Las recetas cambian según el origen de cada familia. Las comunidades turcas y balcánicas preparan frituras de puerro, burekas y platos con calabaza; las marroquíes incorporan cuscús, pescado, dátiles, miel y frutas secas; mientras que las tradiciones sirias y levantinas incluyen arroz, carne de cordero, verduras rellenas y diferentes preparaciones agridulces.
Más que un menú uniforme, la cocina sefaradí constituye un mapa de las distintas tierras en las que esas comunidades vivieron después de abandonar la península ibérica.
Una misma celebración con diferentes costumbres
Ashkenazíes, sefaradíes y mizrajíes comparten el mismo núcleo religioso: las plegarias, el llamado a la reflexión, la centralidad del shofar y el deseo de comenzar un año de vida, salud y buenas acciones.

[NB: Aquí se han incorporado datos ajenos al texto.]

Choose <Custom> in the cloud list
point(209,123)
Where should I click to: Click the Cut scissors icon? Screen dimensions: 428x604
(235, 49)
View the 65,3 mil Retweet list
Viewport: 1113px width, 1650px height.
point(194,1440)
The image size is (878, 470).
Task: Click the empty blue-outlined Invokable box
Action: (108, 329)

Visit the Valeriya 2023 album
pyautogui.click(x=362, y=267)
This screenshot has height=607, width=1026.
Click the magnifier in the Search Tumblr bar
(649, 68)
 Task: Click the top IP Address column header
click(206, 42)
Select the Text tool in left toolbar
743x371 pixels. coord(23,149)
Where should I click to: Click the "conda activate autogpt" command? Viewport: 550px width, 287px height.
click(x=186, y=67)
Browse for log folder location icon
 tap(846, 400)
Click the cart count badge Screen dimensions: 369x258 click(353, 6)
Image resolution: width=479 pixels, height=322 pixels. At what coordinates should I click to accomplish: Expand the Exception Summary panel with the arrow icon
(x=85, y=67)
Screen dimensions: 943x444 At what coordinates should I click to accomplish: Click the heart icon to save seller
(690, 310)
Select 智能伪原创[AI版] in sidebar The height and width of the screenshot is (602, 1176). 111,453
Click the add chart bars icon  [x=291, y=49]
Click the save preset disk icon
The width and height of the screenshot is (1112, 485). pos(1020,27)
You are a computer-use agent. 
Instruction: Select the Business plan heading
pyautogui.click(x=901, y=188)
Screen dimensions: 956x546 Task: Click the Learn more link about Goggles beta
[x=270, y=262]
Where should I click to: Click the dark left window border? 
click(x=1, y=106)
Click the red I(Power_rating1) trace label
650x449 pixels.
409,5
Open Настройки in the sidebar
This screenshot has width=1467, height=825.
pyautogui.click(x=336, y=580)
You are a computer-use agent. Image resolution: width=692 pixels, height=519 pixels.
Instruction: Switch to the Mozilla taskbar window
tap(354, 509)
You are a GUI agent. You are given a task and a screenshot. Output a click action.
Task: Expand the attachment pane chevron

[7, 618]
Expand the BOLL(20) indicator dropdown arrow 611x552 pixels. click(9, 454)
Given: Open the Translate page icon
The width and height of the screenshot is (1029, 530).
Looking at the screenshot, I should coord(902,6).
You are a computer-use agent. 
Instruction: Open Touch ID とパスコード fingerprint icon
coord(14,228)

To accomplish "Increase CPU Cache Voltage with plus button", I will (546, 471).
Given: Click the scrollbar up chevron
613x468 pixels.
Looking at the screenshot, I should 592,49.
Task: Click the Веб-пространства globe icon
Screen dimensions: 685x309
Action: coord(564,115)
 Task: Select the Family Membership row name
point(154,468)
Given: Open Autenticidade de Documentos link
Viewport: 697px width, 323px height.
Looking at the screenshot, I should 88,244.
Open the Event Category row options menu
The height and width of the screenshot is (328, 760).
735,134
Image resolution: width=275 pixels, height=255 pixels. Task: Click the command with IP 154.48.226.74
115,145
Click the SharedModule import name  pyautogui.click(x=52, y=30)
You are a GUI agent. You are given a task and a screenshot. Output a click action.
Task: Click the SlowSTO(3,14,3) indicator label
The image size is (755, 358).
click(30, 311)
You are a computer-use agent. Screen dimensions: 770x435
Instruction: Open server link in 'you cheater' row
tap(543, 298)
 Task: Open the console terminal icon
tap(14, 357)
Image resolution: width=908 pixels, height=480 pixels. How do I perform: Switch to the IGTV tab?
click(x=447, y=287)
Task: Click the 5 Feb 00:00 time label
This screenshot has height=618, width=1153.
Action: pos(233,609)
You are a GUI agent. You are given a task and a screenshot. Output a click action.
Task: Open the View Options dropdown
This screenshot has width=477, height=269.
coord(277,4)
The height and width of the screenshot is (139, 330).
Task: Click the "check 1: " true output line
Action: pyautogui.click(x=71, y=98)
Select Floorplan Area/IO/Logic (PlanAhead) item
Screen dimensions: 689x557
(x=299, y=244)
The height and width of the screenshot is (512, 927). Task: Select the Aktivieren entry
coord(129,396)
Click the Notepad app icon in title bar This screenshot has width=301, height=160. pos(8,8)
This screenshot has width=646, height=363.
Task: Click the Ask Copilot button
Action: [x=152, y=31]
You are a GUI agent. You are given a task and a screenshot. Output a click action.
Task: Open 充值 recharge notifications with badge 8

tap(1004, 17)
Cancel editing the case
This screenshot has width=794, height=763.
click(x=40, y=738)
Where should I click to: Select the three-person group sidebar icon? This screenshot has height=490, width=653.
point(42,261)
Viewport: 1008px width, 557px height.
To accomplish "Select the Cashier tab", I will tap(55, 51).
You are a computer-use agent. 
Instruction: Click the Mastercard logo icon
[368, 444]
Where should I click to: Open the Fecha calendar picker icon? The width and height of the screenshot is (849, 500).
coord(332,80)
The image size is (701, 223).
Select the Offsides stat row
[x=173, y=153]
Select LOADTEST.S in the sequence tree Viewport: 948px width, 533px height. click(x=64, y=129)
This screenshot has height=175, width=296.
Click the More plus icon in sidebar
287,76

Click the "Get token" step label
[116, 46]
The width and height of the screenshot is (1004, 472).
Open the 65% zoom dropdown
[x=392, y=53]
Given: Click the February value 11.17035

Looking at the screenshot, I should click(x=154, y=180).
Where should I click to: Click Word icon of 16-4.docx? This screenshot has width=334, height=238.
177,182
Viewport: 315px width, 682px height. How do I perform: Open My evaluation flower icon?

Las diferencias aparecen en los minhaguim, las costumbres que cada comunidad transmitió de padres a hijos. Cambian las melodías de la sinagoga, la pronunciación del hebreo, las recetas, los símbolos elegidos y hasta la manera de organizar la mesa, pero el sentido de la festividad permanece unido.
En la Argentina, donde conviven comunidades provenientes de Europa, el Mediterráneo, el norte de África y Medio Oriente, las celebraciones familiares muchas veces combinan esas herencias. Así, en una misma mesa pueden encontrarse guefilte fish, jrein, dátiles, baklava, jalá redonda y manzana con miel.
La diversidad culinaria cuenta también la historia de la diáspora: pueblos que conservaron su identidad durante siglos y llevaron consigo sus plegarias y sabores hacia distintos lugares del mundo.
El saludo tradicional será «Shaná Tová Umetuká«, que expresa el deseo de un año bueno y dulce. Con esa esperanza, la comunidad judía recibirá esta noche el año 5787, renovando una tradición milenaria centrada en la memoria, la familia, la responsabilidad personal y la posibilidad de volver a empezar.